Just what does Keane think that summit was all about, if not a demonstration by 15 community and non-profit organisations that they, and the people they represent, are keen participants in that tax debate?

Related Article Block Placeholder

Article ID: 1195460

We worked collaboratively over summer, when most of the “beneficiaries of the existing tax system” were lounging at their holiday homes in Portsea and Palm Beach, to kick off a big conversation about tax reform ahead of the federal election.

It’s not easy to get ordinary people, and those who work at the coalface of addressing poverty and disadvantage in Australia, together to talk about tax reform. As Keane has often bemoaned — and apparently intended to again on Monday — that debate is dominated by vested interests, rent-seekers and those with the means to pay more to financial advisers. Those advisers help them pay far less tax than they would if they just contributed their fair share of tax on big business profits and wealth from tax advantaged assets.
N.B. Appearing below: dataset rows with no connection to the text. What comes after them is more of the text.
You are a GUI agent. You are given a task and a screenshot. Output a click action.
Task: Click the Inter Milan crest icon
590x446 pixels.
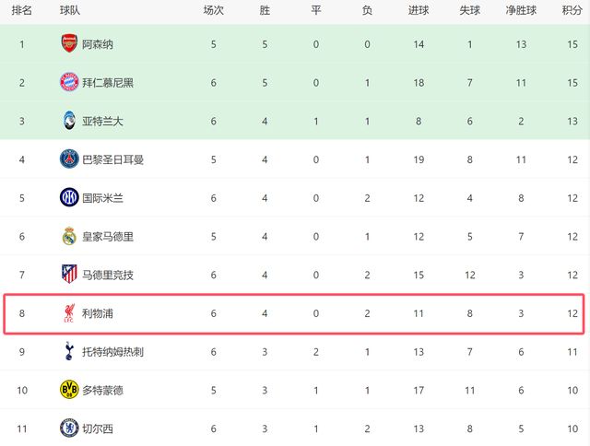pyautogui.click(x=69, y=197)
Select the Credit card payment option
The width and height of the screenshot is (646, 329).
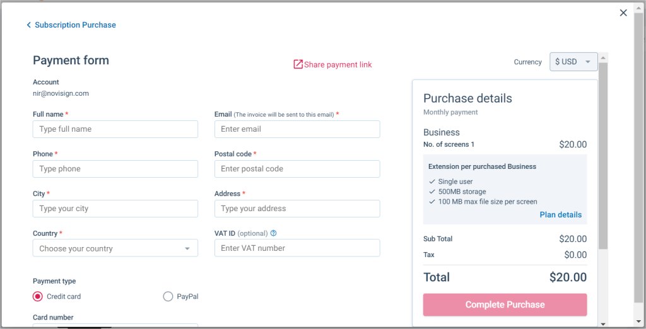(37, 296)
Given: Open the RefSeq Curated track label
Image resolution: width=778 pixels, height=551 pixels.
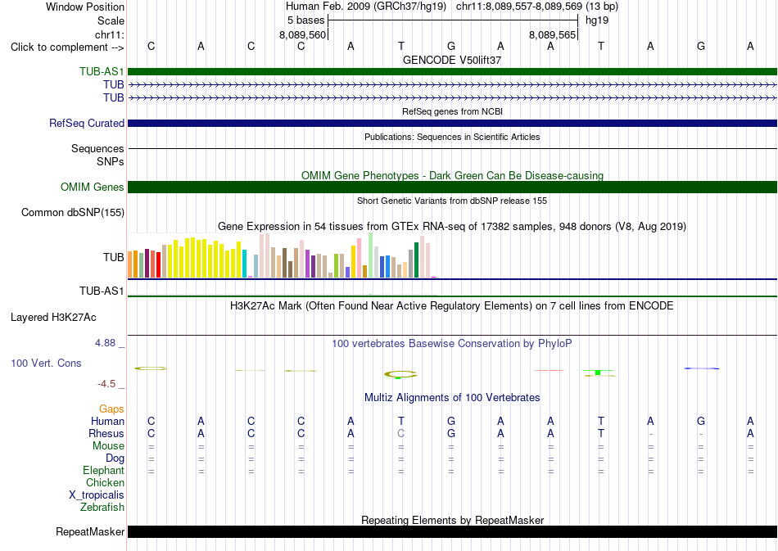Looking at the screenshot, I should click(x=87, y=123).
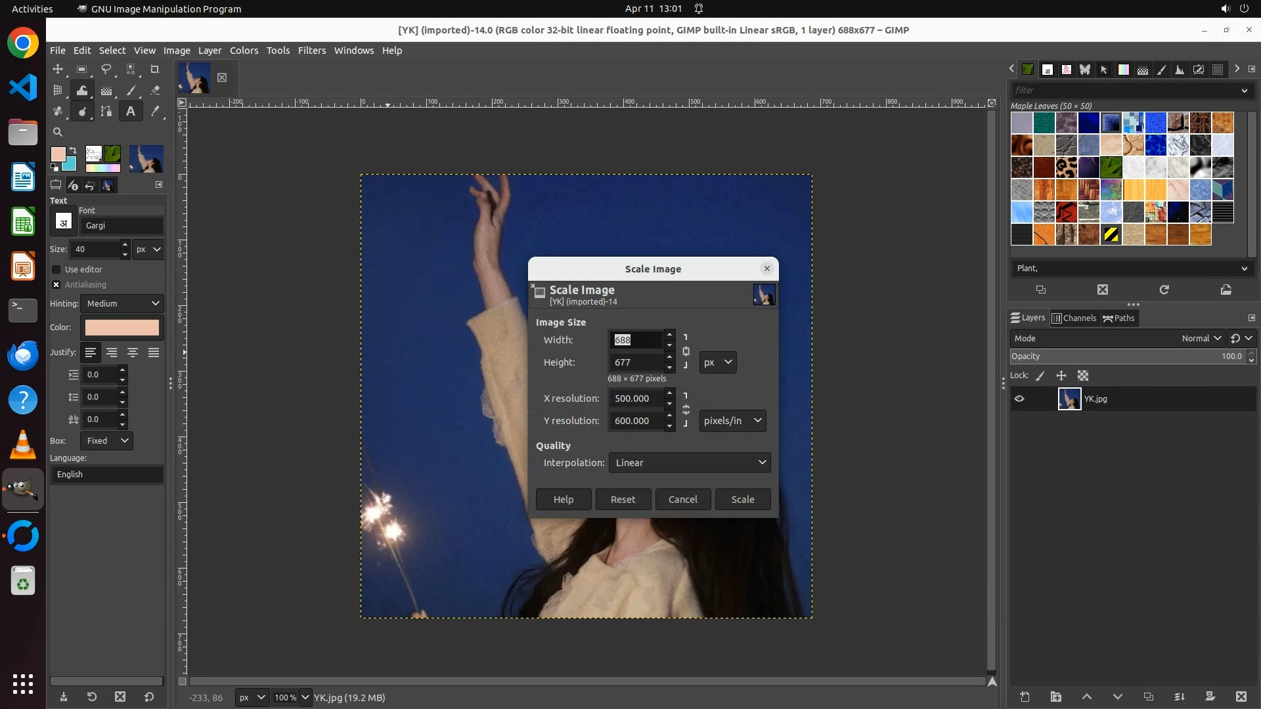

So it’s passing strange that Keane wouldn’t even acknowledge that Henry was given the platform for his excoriating speech by a group of poorly funded, independent, non-profit organisations who are desperate to wrest control of that debate away from the powerful.

Along with Ken’s opening address, we heard keynote speeches from tax expert Professor Miranda Stewart and well-being economy leader Dr Katherine Trebeck. Panel discussions covered tax’s interrelationship with housing, healthcare, social assistance and welfare and featured speakers such as Cassandra Goldie, Angela Jackson, Roger Wilkins, Saul Eslake, Travers McLeod, Alan Kohler, Sharon Bessell and Kasy Chambers.

Other panels canvassed options for broadening the tax base such as revisiting carbon pricing, better ways to tax wealth and assets including superannuation and land, shifting incentives away from rent-seeking and speculation towards investment and productivity gains, and tackling international tax avoidance. These conversations were led by experts such as Helen Hodgson, Jason Ward, Mark Zirnsak, Warwick Smith, Miranda Stewart, Thomas Walker and the Superpower Institute’s Baethan Mullen.

Keane mentions none of them. He also overlooks the excellent research and advocacy work being done by Tax Summit partners to broaden the scope of our tax conversation, such as Think Forward’s Tax Wealth Not Work campaign, Oxfam’s Takers Not Makers, and Per Capita’s own Annual Tax Survey, which is now in its 15th year.

All this material was sent to Crikey ahead of the summit, along with other media outlets, but our records show that editors didn’t even open the email with the comprehensive media pack attached.

Related Article Block Placeholder

Article ID: 1195846

So who’s responsible for limiting the voices in our public debate on tax? Is it the 15 community sector organisations and more than 300 people across the country who participated in the two-day summit, or the media who fail to cover — or apparently even notice — any voices other than the usual suspects?

I could leave it there, but I can’t ignore Keane’s ideological attack on universal health care.

To claim that “Australia does not need to be spending $8.5 billion encouraging GPs to bulk-bill everyone — and especially not the half the population with above-average incomes” reveals a clear ideological opposition to universal healthcare in favour of a US-style user-pays system with just a “safety net” for those who are unable to pay market rates for primary care.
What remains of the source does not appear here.